Manage methane emissions and produce clean, cheap energy at the same time, argues Mike Muller.

Every few years, a cyclone hits Mozambique’s Sofala province. The Pungwe River floods and severs road connections between Zimbabwe and coastal ports, sometimes for months. After a few weeks, the standing water starts to bubble as flooded vegetation decays. This ‘marsh gas’ is methane, a greenhouse gas that is some 20 times more potent than carbon dioxide.

Elsewhere in Mozambique, such devastation is a thing of the past. Since two hydropower dams started operating on the Zambezi River in the 1960s and 1970s, floods no longer kill hundreds of people and destroy thousands of hectares of crops. Although they were criticized for their environmental impacts, these dams generate 3,500 megawatts of clean electricity, supplying most of the needs of Mozambique, Zambia and Zimbabwe.

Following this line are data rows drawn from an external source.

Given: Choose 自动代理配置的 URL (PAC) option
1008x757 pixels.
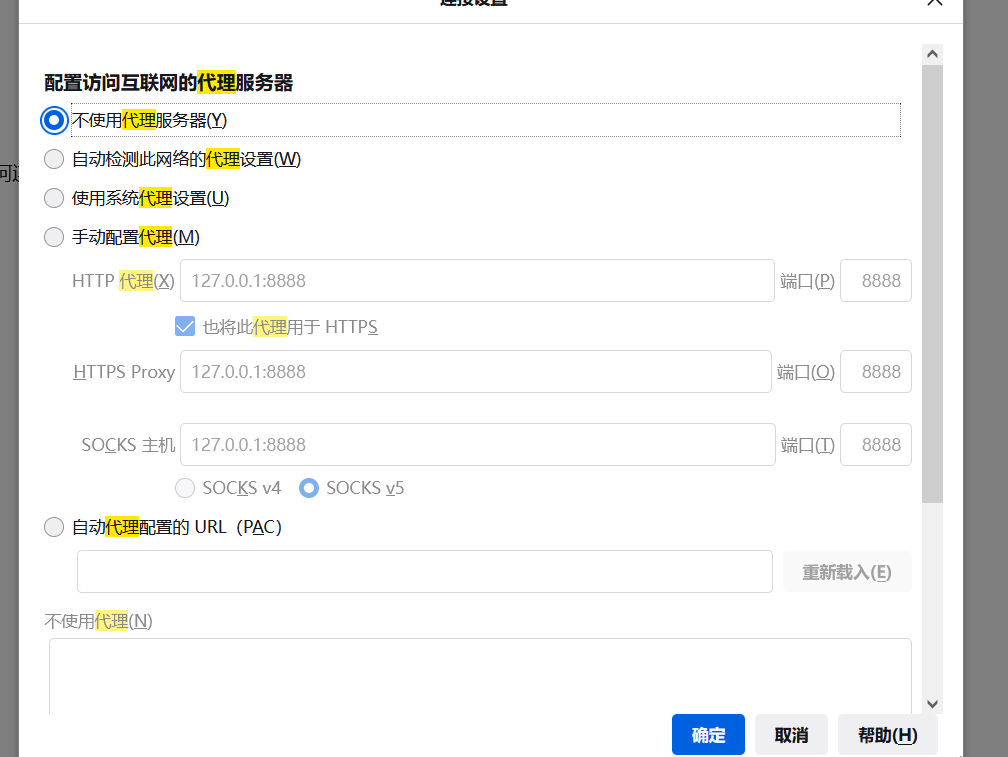Looking at the screenshot, I should pos(54,526).
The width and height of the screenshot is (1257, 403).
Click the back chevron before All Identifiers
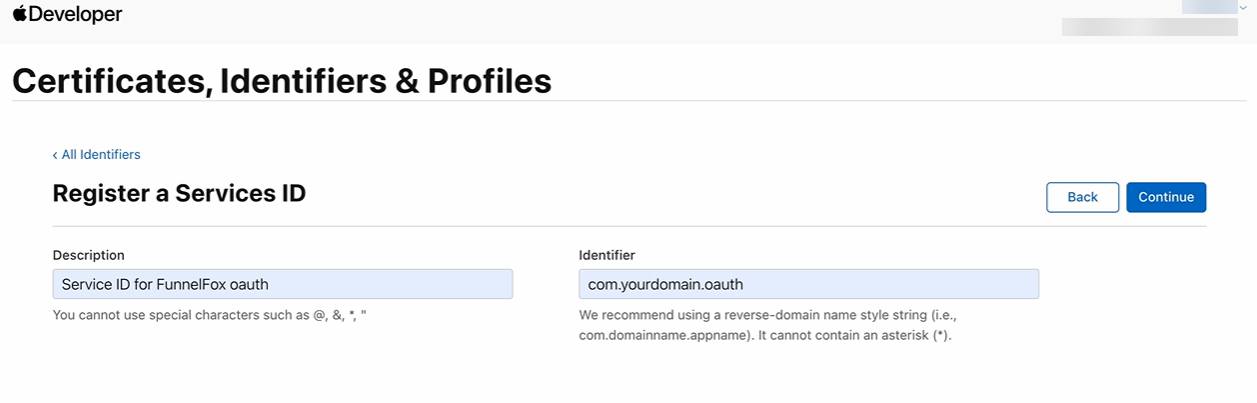55,155
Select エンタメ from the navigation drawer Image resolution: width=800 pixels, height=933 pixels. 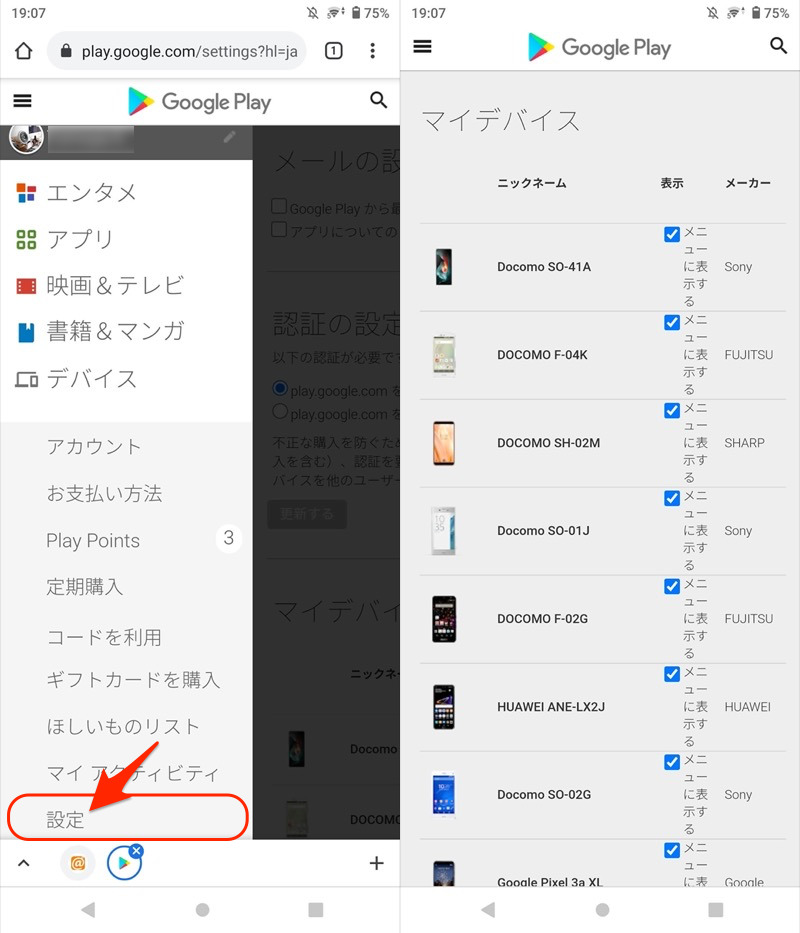click(x=91, y=193)
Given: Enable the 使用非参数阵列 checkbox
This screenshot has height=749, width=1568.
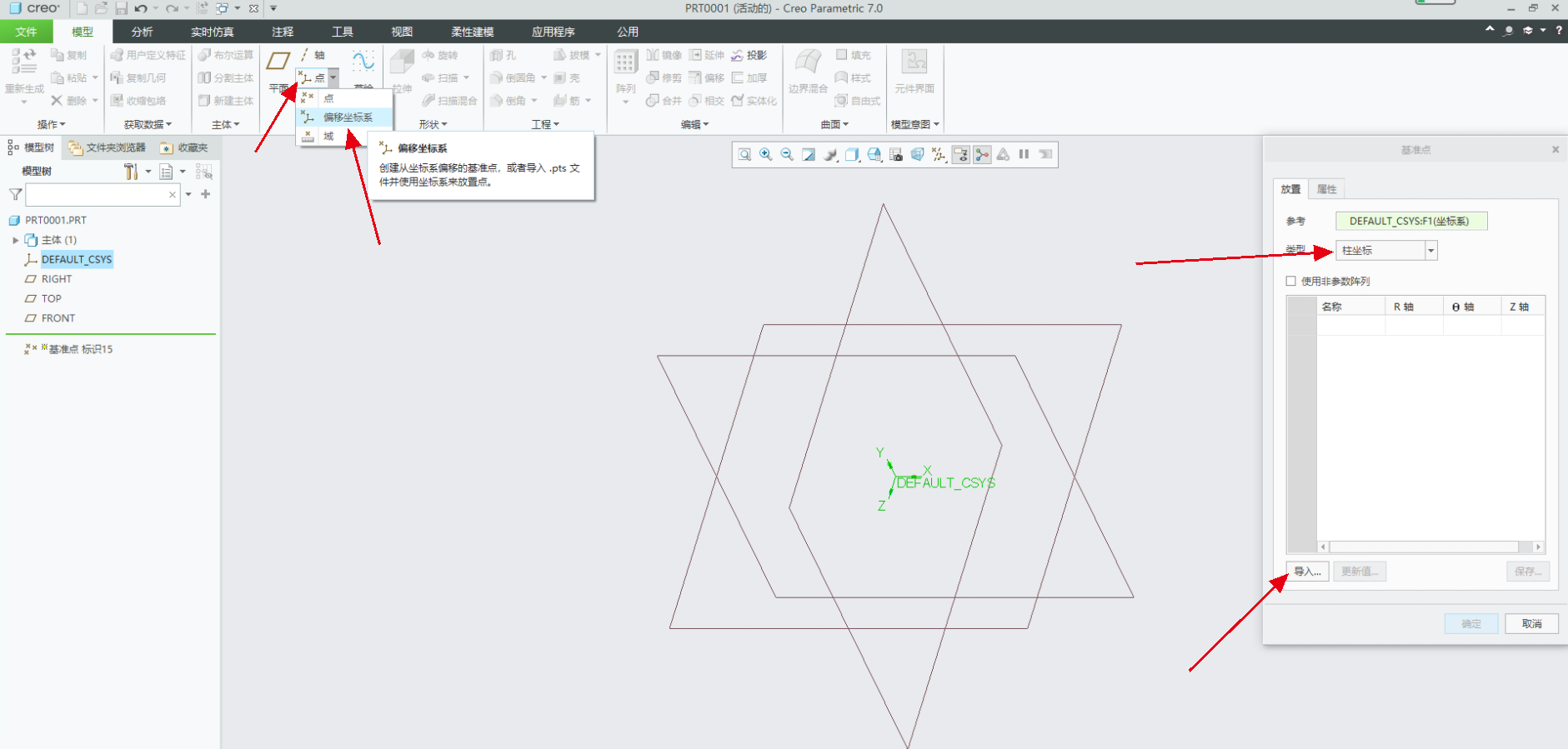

Methane emissions from downstream floodplains have also been curbed, an effect that goes largely unnoticed.

Methane is responsible for one-fifth of the rise in average global temperatures over the past century. Approximately half of the roughly 600 million tonnes released every year comes from natural sources — mainly wetlands. In tropical regions such as the Amazon and Africa, fresh water releases almost as much carbon to the atmosphere as forests and agriculture mop up.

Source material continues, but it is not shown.